Maurice Blackburn Principal Lawyer Ben Slade said thousands of people across Australia have suffered substantial losses due to Westpac failing to comply with its lending obligations, and if thousands chose to take part in the action, the total value of the claim could be in the tens of millions of dollars.

Lead plaintiffs Ian and Michelle Tate, who have three children and one regular income, say Westpac lent them five loans worth a combined $1.8 million across five properties from 2008 to 2016.

Ms Tate said Westpac had “devastated us” by not lending responsibly and that they have lost most of their properties except one block of land.

“Everything we were trying to achieve is lost. Instead of striving for financial independence, we are back to living pay cheque to pay cheque, tax return to tax return,” she said.

“We have gone backwards after years of hard work and struggle. It is worse than being back to square one.”

Westpac has issued a statement saying it takes its responsible lending obligations seriously and will be defending the claims against it.

“Westpac works closely with customers who experience financial difficulty to provide tailored assistance as required,” the statement said.

The major bank had struck an agreement with the Australian Securities and Investment Commission (ASIC) last year to pay a $35 million civil penalty for breaching responsible lending obligations.

But the Federal Court rejected the settlement in November with Justice Nye Perram saying it was difficult to judge the appropriateness of the proposed penalty because ASIC and Westpac were unable to agree on how many loans breached the National Consumer Credit Protection Act.

This was despite Westpac admitting that it did contravene lending laws.

ASIC has claimed that Westpac should not have approved about 10,500 home loans issued during 2011 and 2015, after relying solely on an automated system to approve about 260,000 home loans in that period.

The corporate regulator said the system did not factor in consumers’ declared living expenses when assessing their capacity to repay home loans and that it failed to identify whether owner occupiers with interest-only loans could afford higher repayments once that period expired.

ANZ revamps banking policies in the wake of the royal commission

Also this week, ANZ has vowed to improve its banking practices in direct response to the banking royal commission’s final report that became public earlier this month.

ANZ has announced 16 initiatives aimed at improving the way it treats customers, including small businesses and farmers in Australia.

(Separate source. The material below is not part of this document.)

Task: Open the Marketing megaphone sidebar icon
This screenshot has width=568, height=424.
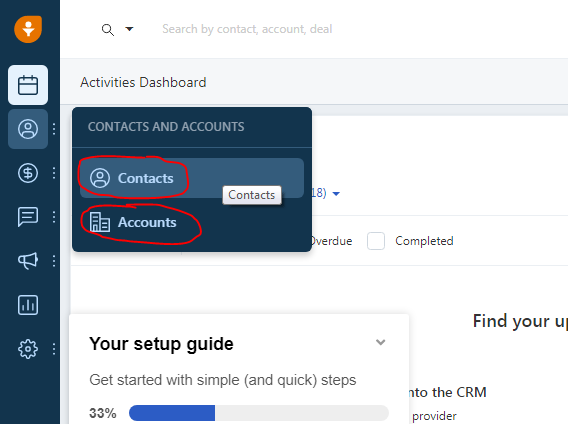Action: tap(28, 261)
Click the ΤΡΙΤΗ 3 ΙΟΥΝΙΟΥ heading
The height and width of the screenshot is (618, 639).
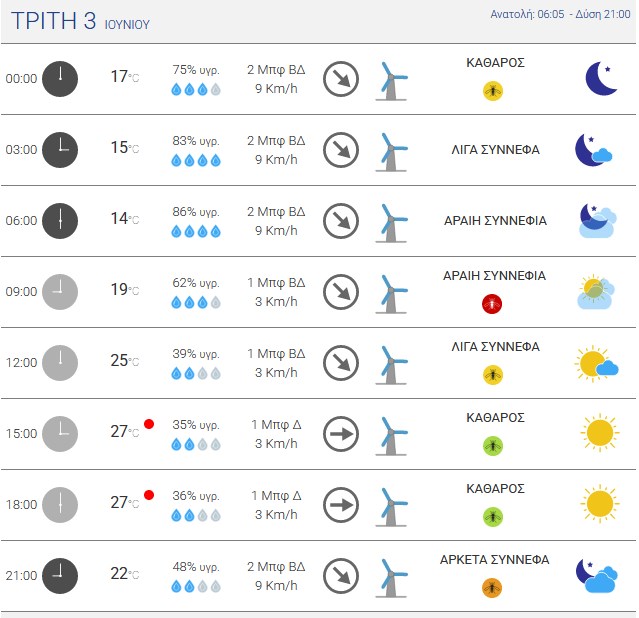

The steps the bank says it is taking immediately include:

  • Publicly reporting how the bank is fixing significant failures, including the remediation of customers
  • Strengthening accountability so that when things go wrong, they are fixed and executives are consistently held to account
  • Proactively contacting customers paying little off persistent credit card debt
  • Creating a dedicated phone service and easier account identification options for Indigenous customers
  • Not charging farmers default interest in areas hit by drought or other natural disasters
  • Providing farmers with early access to farm debt mediation
  • Making products fairer and better matched to customers, including removing overdrawn fees from Pensioner Advantage accounts

ANZ Chief Executive Shayne Elliott said this was only the first step and acknowledged that the cultural changes needed to be made would take several years.

“We will continue to make the investments needed to improve our bank and we will also move quickly to implement the recommendations requiring legislative change once those new laws come into effect,” Mr Elliott said.